第一話 お支払いは異世界で
初連載です。
「ねえちゃん、帰ったよー」
「おかえり勇。帰ってきたばかりでごめんだけど、まだ掃除終わってないから手伝ってくれる?」
「あいよ」
何処かに出掛けていて少し疲れた様子の弟を出迎える姉。いたって何処にでもある普通の仲が良い姉弟の光景。ただ……、
「とりあえず、俺とねえちゃんの冒険者の手続き済ませてきたから」
「ありがと」
彼ら姉弟が今いる世界は普通ではなかった。
「……ねえちゃん」
「なぁに?」
「なんで俺達こんな所にいるのかなー」
「借金があるからじゃないかなー」
二人とも目を合わせず遠い目で明後日の方向を見つめ、何故こんな事になったのかを思い出す。
魔法も魔物も存在しない普通の世界の日本に住む、高校一年高宮勇。

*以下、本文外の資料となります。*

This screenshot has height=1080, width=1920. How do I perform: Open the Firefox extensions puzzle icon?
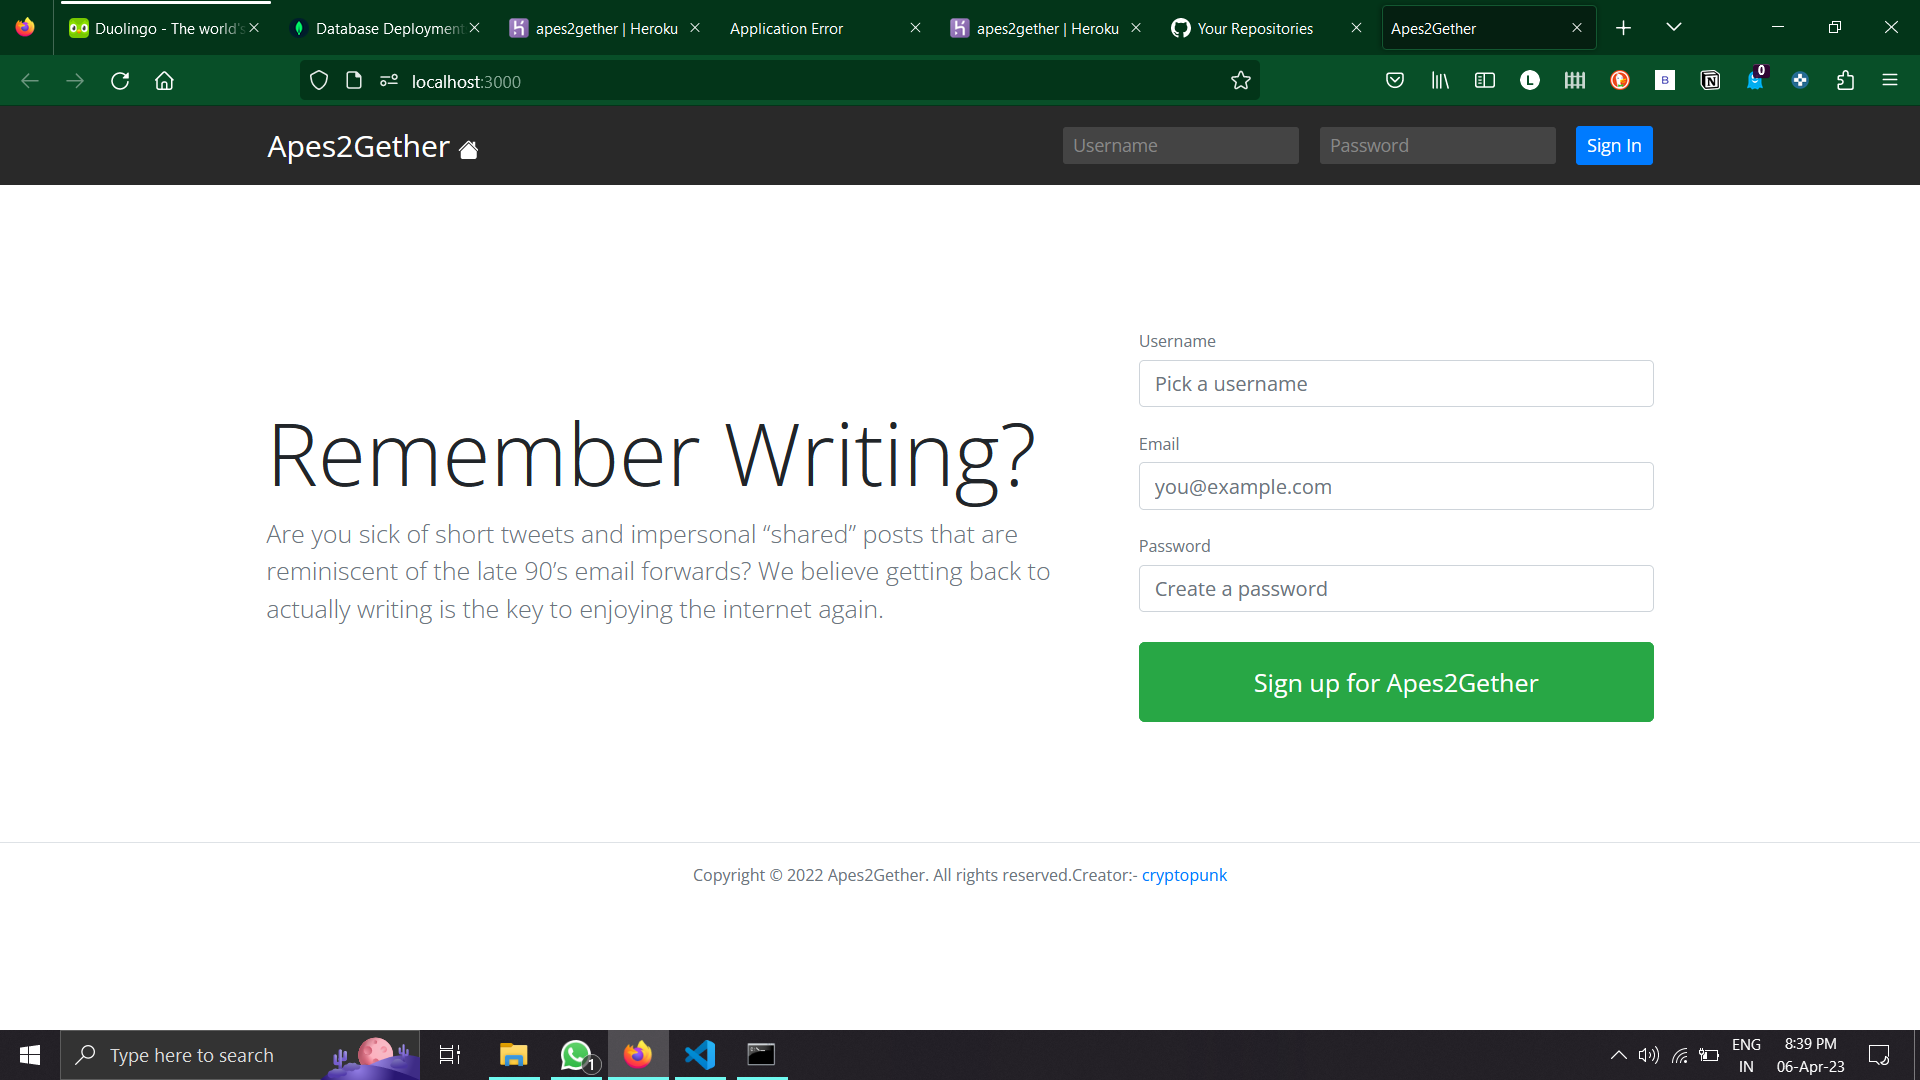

短髪ではないが肩まで伸びているほど長髪でもない髪型に、二重まぶたの下は混じりけのない黒い瞳、高くも低くもない鼻、溜息を吐いている口。特徴的とは言えない容姿の勇は中身もそれを表すようなものだった。勉強は中の上、スポーツはそこそこ出来き、なんでもそつなくこなす。器用貧乏が彼のためにあるかのようだ。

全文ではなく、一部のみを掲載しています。